Younger Wisconsinites have been the most at-risk group statewide, with 10 new positive cases among DeForest’s kindergarten through sixth graders reported just on Nov. 22. That and the likelihood of increased transmission during the holiday season, Runez explained, led to a plan to lift in-school mask requirements starting on Jan. 3.
After the start of the new year, masks would be recommended, but not required, for students in grades 7 through 12 while indoors. Two weeks later, the new policy would include kindergarten through sixth grade.
One reason for the timing of the plan was to allow every opportunity for all children ages 5 and above to receive a vaccination and have two weeks to subsequently build immunity. A positive sign, according to Runez, is the low infection numbers among older students, largely credited to an estimated vaccination rate of over 70% among those in grades 7 to 12.
In regards to extracurricular activities, Runez told the board that the plan will be for more flexibility, with no masks during strenuous activities or performances.
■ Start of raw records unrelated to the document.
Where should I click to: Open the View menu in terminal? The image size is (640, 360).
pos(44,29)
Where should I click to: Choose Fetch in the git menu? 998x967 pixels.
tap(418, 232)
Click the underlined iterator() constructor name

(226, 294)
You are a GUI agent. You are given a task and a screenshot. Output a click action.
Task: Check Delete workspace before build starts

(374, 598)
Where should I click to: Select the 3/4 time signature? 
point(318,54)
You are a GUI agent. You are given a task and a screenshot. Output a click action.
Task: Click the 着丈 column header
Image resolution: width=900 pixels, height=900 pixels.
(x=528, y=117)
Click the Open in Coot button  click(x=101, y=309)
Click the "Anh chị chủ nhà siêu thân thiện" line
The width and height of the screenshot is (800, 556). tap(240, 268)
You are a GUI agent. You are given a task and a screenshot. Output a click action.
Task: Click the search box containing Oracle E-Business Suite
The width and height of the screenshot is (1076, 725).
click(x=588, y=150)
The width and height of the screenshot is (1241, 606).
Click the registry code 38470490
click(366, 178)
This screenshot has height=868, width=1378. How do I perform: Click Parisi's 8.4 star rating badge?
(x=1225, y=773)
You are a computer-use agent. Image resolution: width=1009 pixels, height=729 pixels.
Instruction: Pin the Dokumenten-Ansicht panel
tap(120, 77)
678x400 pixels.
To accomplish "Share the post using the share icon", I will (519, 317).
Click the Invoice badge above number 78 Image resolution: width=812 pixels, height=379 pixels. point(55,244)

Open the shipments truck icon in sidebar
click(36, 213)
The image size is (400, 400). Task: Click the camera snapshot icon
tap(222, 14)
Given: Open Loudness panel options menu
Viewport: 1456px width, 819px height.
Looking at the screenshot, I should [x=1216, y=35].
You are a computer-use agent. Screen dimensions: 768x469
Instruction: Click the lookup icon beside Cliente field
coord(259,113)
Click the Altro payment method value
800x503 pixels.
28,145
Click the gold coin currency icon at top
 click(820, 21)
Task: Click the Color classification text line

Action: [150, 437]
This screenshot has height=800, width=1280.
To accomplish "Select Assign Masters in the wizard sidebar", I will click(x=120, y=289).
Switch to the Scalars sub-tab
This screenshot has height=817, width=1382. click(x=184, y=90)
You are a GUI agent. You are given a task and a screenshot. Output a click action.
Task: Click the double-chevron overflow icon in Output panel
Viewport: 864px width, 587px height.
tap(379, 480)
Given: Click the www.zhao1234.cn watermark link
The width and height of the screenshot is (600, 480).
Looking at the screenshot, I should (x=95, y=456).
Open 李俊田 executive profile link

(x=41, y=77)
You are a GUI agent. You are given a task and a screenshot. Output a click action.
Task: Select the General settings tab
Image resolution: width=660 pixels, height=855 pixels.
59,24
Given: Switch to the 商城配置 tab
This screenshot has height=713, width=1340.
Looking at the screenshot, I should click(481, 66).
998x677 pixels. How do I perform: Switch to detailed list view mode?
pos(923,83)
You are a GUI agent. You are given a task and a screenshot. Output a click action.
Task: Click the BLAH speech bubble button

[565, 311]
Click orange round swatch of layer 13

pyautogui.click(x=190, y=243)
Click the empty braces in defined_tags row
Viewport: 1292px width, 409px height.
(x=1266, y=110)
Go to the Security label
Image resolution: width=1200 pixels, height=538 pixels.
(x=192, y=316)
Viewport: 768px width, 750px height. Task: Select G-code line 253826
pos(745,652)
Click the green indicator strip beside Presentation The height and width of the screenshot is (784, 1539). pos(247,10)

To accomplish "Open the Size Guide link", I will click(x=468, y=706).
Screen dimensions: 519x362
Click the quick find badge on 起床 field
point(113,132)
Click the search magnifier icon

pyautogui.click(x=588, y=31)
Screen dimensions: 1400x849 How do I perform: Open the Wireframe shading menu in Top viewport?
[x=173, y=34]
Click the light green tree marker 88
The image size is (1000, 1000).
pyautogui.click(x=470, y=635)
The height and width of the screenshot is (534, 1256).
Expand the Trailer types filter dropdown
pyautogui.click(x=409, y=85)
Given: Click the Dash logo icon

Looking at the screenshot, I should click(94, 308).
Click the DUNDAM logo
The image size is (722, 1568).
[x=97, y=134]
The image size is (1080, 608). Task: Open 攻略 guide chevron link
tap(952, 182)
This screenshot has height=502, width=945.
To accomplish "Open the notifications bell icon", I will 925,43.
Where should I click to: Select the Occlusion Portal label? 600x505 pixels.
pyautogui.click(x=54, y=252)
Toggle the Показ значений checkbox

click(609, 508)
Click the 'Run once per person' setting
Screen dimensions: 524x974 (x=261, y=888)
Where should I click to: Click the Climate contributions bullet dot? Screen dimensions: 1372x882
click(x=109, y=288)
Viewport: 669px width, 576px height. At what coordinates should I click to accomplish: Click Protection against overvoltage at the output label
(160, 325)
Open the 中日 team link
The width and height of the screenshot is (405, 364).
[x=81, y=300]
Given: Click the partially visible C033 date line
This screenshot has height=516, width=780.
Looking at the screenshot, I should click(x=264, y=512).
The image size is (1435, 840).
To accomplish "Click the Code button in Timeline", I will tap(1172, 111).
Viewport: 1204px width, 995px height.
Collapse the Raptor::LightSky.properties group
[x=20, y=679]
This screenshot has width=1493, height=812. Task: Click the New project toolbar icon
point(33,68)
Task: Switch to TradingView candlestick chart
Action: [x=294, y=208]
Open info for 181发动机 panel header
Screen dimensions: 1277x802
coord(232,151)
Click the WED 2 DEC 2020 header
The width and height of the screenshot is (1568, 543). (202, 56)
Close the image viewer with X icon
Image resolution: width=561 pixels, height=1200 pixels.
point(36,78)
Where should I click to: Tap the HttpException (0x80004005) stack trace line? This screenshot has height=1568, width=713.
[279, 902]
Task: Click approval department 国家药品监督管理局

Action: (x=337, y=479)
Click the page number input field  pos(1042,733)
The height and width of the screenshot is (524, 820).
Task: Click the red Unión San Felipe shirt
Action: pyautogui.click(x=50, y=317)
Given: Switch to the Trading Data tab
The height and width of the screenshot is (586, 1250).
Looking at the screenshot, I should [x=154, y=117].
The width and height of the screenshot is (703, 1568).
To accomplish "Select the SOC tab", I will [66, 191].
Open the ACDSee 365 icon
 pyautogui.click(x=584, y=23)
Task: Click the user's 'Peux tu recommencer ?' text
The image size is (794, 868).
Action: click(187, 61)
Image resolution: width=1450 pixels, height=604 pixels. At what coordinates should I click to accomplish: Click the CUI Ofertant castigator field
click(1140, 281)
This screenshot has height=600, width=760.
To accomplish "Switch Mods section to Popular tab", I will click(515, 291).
So on a basketball team, students would not be wearing masks while playing on the court, but asked to wear masks when they are on the bench or meeting in a classroom.
On the performing arts front, those in theater productions would be asked to wear masks during rehearsals, but not be expected to wear them during actual performances.
In both cases, the audience would be asked to wear masks, but it would not be a requirement, a stipulation that Runez said mostly had to do with not wanting to put staff in a position of having to enforce a mask requirement with parents and other visitors.
“Quite honestly, the kids have been tremendously cooperative,” said Runez, explaining that he did not want to “subject the staff” to the likely issues that would arise from mask enforcement.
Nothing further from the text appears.